***** INFORMATION SHOWN

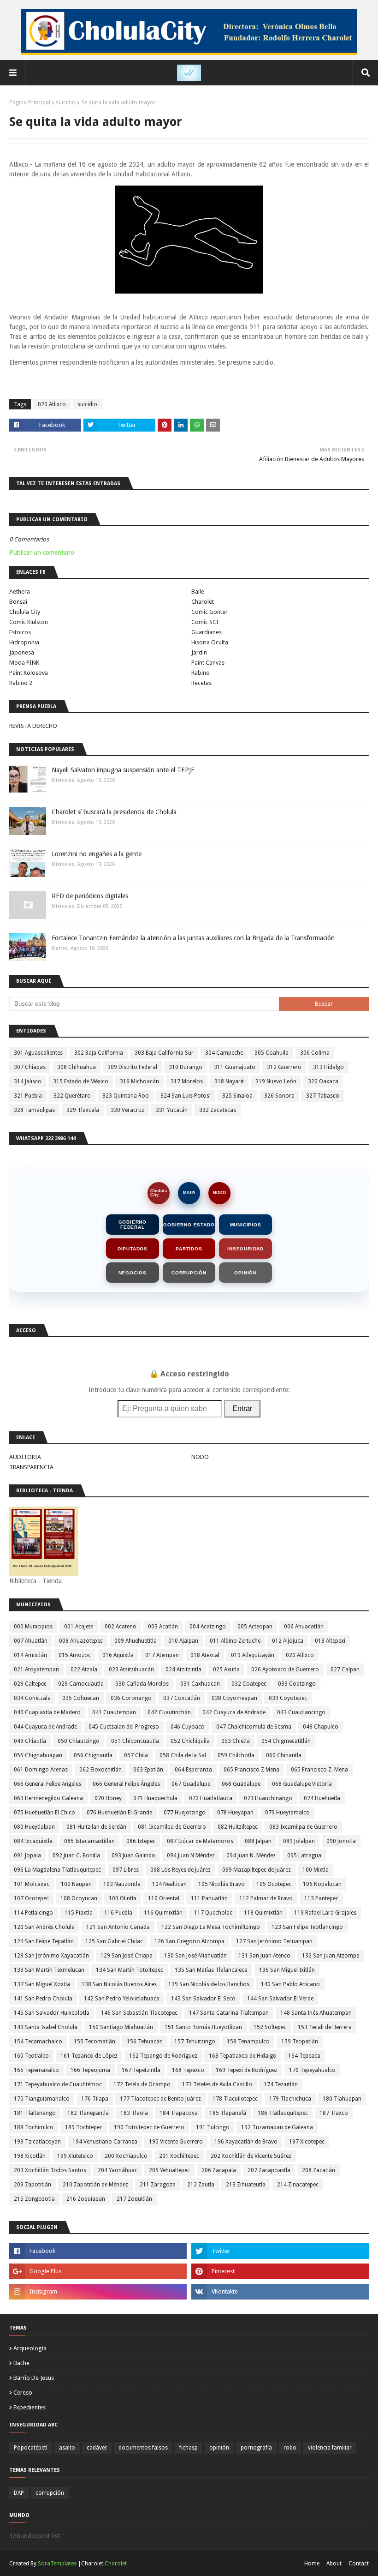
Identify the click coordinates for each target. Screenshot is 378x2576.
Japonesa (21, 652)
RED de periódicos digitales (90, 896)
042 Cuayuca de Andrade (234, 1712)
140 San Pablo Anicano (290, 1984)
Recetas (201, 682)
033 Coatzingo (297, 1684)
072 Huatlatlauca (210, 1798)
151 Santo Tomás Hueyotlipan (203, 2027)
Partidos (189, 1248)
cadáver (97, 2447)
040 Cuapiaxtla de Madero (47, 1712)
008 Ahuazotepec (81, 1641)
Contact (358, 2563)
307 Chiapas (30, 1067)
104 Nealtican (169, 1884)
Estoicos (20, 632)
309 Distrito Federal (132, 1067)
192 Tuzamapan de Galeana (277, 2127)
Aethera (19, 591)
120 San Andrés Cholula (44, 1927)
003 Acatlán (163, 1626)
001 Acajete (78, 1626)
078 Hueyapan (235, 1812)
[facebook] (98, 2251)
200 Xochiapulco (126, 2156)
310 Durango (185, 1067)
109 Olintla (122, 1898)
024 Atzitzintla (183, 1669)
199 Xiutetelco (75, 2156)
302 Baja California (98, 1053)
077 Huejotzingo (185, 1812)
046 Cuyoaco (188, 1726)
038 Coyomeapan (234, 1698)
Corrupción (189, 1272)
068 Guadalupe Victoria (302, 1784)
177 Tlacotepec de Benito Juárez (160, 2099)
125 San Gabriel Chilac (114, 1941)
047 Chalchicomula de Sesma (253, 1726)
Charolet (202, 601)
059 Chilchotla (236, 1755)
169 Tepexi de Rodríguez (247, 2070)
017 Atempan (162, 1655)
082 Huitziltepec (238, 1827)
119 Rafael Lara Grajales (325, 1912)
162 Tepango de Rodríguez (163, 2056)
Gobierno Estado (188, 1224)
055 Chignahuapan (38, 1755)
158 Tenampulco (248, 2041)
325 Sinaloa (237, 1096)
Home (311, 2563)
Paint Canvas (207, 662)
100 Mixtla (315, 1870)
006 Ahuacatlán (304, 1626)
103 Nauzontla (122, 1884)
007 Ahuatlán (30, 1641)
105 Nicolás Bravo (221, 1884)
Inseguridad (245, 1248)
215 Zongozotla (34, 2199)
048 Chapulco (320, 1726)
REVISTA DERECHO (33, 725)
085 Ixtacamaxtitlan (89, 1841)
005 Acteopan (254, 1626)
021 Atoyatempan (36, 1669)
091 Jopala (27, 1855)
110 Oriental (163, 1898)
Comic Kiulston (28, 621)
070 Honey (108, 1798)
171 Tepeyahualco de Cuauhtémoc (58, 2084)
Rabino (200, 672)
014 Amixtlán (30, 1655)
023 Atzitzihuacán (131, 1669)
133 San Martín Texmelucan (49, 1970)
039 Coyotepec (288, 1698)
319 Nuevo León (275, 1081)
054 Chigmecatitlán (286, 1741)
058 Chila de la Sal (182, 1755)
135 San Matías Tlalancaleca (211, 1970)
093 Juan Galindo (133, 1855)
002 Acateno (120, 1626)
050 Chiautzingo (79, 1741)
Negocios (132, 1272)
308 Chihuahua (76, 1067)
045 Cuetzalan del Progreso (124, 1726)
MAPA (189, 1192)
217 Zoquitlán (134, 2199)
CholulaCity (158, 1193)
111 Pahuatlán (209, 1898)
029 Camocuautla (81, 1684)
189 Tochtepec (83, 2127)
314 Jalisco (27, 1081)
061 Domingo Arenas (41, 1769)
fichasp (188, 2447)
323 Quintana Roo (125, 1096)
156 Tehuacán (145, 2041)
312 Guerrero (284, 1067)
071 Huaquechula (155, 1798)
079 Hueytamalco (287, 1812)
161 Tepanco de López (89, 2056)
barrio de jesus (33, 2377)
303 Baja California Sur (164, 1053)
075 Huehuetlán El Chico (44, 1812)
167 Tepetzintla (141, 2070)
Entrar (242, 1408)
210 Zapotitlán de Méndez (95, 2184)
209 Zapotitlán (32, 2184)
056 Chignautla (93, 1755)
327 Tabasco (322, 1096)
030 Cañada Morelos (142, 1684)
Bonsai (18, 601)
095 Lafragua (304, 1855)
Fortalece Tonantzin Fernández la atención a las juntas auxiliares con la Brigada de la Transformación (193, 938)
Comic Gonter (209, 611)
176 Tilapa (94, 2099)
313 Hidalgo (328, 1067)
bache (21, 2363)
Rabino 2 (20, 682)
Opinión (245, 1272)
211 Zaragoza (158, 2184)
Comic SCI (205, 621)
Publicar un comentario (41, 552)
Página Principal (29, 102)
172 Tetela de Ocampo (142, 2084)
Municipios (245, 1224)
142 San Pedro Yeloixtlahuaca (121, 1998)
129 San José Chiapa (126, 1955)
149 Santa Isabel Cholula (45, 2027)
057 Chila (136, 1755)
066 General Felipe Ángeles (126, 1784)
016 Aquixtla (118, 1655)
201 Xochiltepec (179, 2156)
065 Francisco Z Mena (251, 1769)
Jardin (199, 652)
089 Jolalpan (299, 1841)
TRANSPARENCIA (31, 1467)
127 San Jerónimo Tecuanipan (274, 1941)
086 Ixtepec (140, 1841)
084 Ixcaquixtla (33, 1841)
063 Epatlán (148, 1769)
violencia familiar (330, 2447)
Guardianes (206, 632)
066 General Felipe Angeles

**********

PROBLEM TO WORK ON:
Since the pictures are not part of the copy, transcribe only the remaining material, exactly.

ANSWER SPACE:
Identify the click coordinates for each target. Screenshot is 378x2576.
Japonesa (21, 652)
RED de periódicos digitales (90, 896)
042 Cuayuca de Andrade (234, 1712)
140 San Pablo Anicano (290, 1984)
Recetas (201, 682)
033 Coatzingo (297, 1684)
072 Huatlatlauca (210, 1798)
151 Santo Tomás Hueyotlipan (203, 2027)
Partidos (189, 1248)
cadáver (97, 2447)
040 Cuapiaxtla de Madero (47, 1712)
008 Ahuazotepec (81, 1641)
Contact (358, 2563)
307 Chiapas (30, 1067)
104 Nealtican (169, 1884)
Estoicos (20, 632)
309 Distrito Federal (132, 1067)
192 Tuzamapan de Galeana (277, 2127)
Aethera (19, 591)
120 San Andrés Cholula (44, 1927)
003 Acatlán (163, 1626)
001 Acajete (78, 1626)
078 Hueyapan (235, 1812)
[facebook] (98, 2251)
200 Xochiapulco (126, 2156)
310 Durango (185, 1067)
109 Olintla (122, 1898)
024 Atzitzintla (183, 1669)
199 Xiutetelco (75, 2156)
302 Baja California (98, 1053)
077 Huejotzingo (185, 1812)
046 Cuyoaco (188, 1726)
038 Coyomeapan (234, 1698)
Corrupción (189, 1272)
068 Guadalupe Victoria (302, 1784)
177 Tlacotepec de Benito Juárez (160, 2099)
125 San Gabriel Chilac (114, 1941)
047 Chalchicomula de Sesma (253, 1726)
Charolet (202, 601)
059 Chilchotla (236, 1755)
169 Tepexi de Rodríguez (247, 2070)
017 Atempan (162, 1655)
082 Huitziltepec (238, 1827)
119 Rafael Lara Grajales (325, 1912)
162 Tepango de Rodríguez (163, 2056)
Gobierno Estado (188, 1224)
055 Chignahuapan (38, 1755)
158 Tenampulco (248, 2041)
325 Sinaloa (237, 1096)
Home (311, 2563)
Paint Canvas (207, 662)
100 Mixtla (315, 1870)
006 Ahuacatlán (304, 1626)
103 Nauzontla (122, 1884)
007 Ahuatlán (30, 1641)
105 Nicolás Bravo (221, 1884)
Inseguridad (245, 1248)
215 Zongozotla (34, 2199)
048 Chapulco (320, 1726)
REVISTA DERECHO (33, 725)
085 Ixtacamaxtitlan (89, 1841)
005 Acteopan (254, 1626)
021 Atoyatempan (36, 1669)
091 Jopala (27, 1855)
110 Oriental (163, 1898)
Comic Kiulston (28, 621)
070 Honey (108, 1798)
171 Tepeyahualco de Cuauhtémoc (58, 2084)
Rabino (200, 672)
014 Amixtlán (30, 1655)
023 Atzitzihuacán (131, 1669)
133 San Martín Texmelucan (49, 1970)
039 Coyotepec (288, 1698)
319 Nuevo León (275, 1081)
054 Chigmecatitlán (286, 1741)
058 Chila de la Sal (182, 1755)
135 San Matías Tlalancaleca (211, 1970)
093 Juan Galindo (133, 1855)
002 Acateno (120, 1626)
050 Chiautzingo (79, 1741)
Negocios (132, 1272)
308 Chihuahua (76, 1067)
045 Cuetzalan del Progreso (124, 1726)
MAPA (189, 1192)
217 Zoquitlán (134, 2199)
CholulaCity (158, 1193)
111 Pahuatlán (209, 1898)
029 Camocuautla (81, 1684)
189 Tochtepec (83, 2127)
314 Jalisco (27, 1081)
061 Domingo Arenas (41, 1769)
fichasp (188, 2447)
323 Quintana Roo (125, 1096)
156 Tehuacán (145, 2041)
312 Guerrero (284, 1067)
071 Huaquechula (155, 1798)
079 Hueytamalco (287, 1812)
161 Tepanco de López (89, 2056)
barrio de jesus (33, 2377)
303 Baja California Sur (164, 1053)
075 Huehuetlán El Chico (44, 1812)
167 Tepetzintla (141, 2070)
Entrar (242, 1408)
210 Zapotitlán de Méndez (95, 2184)
209 Zapotitlán (32, 2184)
056 Chignautla (93, 1755)
327 Tabasco (322, 1096)
030 Cañada Morelos (142, 1684)
Bonsai (18, 601)
095 Lafragua (304, 1855)
Fortalece Tonantzin Fernández la atención a las juntas auxiliares con la Brigada de la Transformación (193, 938)
Comic Gonter (209, 611)
176 Tilapa (94, 2099)
313 Hidalgo (328, 1067)
bache (21, 2363)
Rabino 2 (20, 682)
Opinión (245, 1272)
211 Zaragoza (158, 2184)
Comic SCI (205, 621)
Publicar un comentario (41, 552)
Página Principal (29, 102)
172 Tetela de Ocampo (142, 2084)
Municipios (245, 1224)
142 San Pedro Yeloixtlahuaca (121, 1998)
129 San José Chiapa (126, 1955)
149 Santa Isabel Cholula (45, 2027)
057 Chila (136, 1755)
066 General Felipe Ángeles (126, 1784)
016 Aquixtla (118, 1655)
201 Xochiltepec (179, 2156)
065 Francisco Z Mena (251, 1769)
Jardin (199, 652)
089 Jolalpan (299, 1841)
TRANSPARENCIA (31, 1467)
127 San Jerónimo Tecuanipan (274, 1941)
086 Ixtepec (140, 1841)
084 Ixcaquixtla (33, 1841)
063 Epatlán (148, 1769)
violencia familiar (330, 2447)
Guardianes (206, 632)
066 General Felipe Angeles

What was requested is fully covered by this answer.